Review the data as soon as it is submitted and while the assessment is ongoing. The data being made available on servers in a timely fashion is one of the advantages of using mobile data collection and can greatly assist quality. Of course this assumes that you are not doing all of your interviews offline before uploading all the data in one go. Some of the questions you may want to ask each day are:

  • Have we got the number of surveys we expected? Use the Console
  • How many surveys have been submitted by each user? By each device?
  • Does the data look like we would expect? Create charts in the analysis module or export to XLS.
  • Where was the data collected?

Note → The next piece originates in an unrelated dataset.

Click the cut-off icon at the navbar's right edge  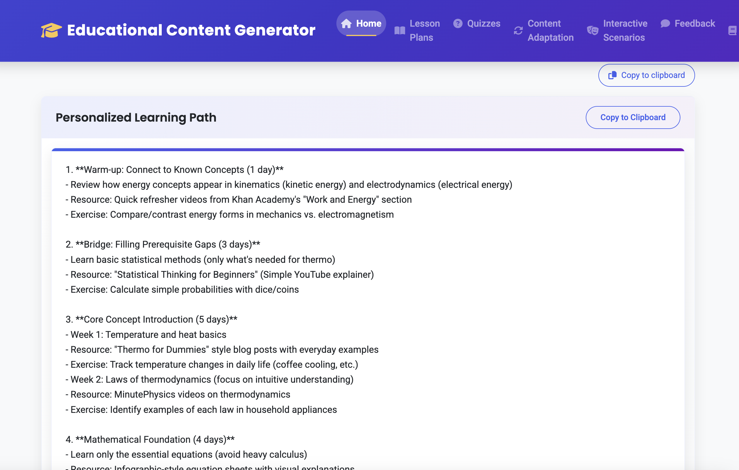point(733,30)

If you are not recording location in a question in the survey you could consider using the start-geopoint meta question. Refer to Meta Items
  • When was the data collected? Check the start and end time of the survey. These are recorded in meta questions which are automatiacally added to every survey.
  • How long did the survey take? Export to XLS and subtract the start time from the end time to see the duration. You can sort by this new column to see which were the shortest and longest surveys.

Constraints

Restrict the entry of data to sensible and consistent values. However this will not prevent the enumerator from entering a feasible but wrong value so you are still largely dependent on the skills and dedication of enumerators for accuracy.

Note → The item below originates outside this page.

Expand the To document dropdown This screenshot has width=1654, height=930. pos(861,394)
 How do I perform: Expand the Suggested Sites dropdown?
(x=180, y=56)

Make all questions required except those that shouldn't be required such as read only questions, notes, begin group and begin repeat. You can use the "Set all questions required" option in the tools menu of the online editor.

Auditing

Use Auditing Survey Completion to detect poor quality or fraudulent data entry.

Hints

Provide hints to the enumertors in how to ask questions.

Data Cleaning

Finally after the data is collected if you identify problems, in particular with the responses to text questions use Data Cleaning in the analysis module to fix them. You can also edit results in the console. Both of these approaches create an audit log of all changes made.

Testing

Thorough testing of your survey can prevent problems in the field. The following suggestions seem to represent good practice:

  • Use webforms for quick testing of your survey
  • Always test with fieldTask as well if you will be using it. Some questions may work differently in fieldTask.
  • When testing with fieldTask swipe backwards to change response and see what effect that has. For example you may select an 'other' option in a question and then expect to see a 'Please specify question'. After confirming that, then you can swipe back, change the selection and verify that the 'Please specify' is not shown.
  • You can also use the jump feature in fieldTask to quickly go to an area of the survey that you want to test
  • Commonly people leave questions as 'not required' while testing so that they can focus testing on parts of the survey at a time. Once you are ready to train the enumerators then you can 'Mark all questions required' in the online editor
  • Use enumerator training to get feedback on the phrasing and appropriateness of questions. It is common to make many changes to questions during enumerator training.
  • Design 'edge cases' for enumerators to try out during training. For example to try an interview where the household head is 14 years old.
  • Review results submitted by enumerators to see if they look reasonable and that the enumerators understand the questions. I worked on one survey where responses to a question on loan amounts were often '1' or '2'. The question was being interpreted as the number of loans a person had rather than the total amount of money they had borrowed.
  • Try and review results and get feedback from enumerators as soon as possible after real data has started being collected. It is not uncommon for problems to be found in a survey when the survey encounters the real world. Then you can update the survey using the online editor or the 'replace' button and get the enumerators to refresn fieldTask. This will not affect data already collected.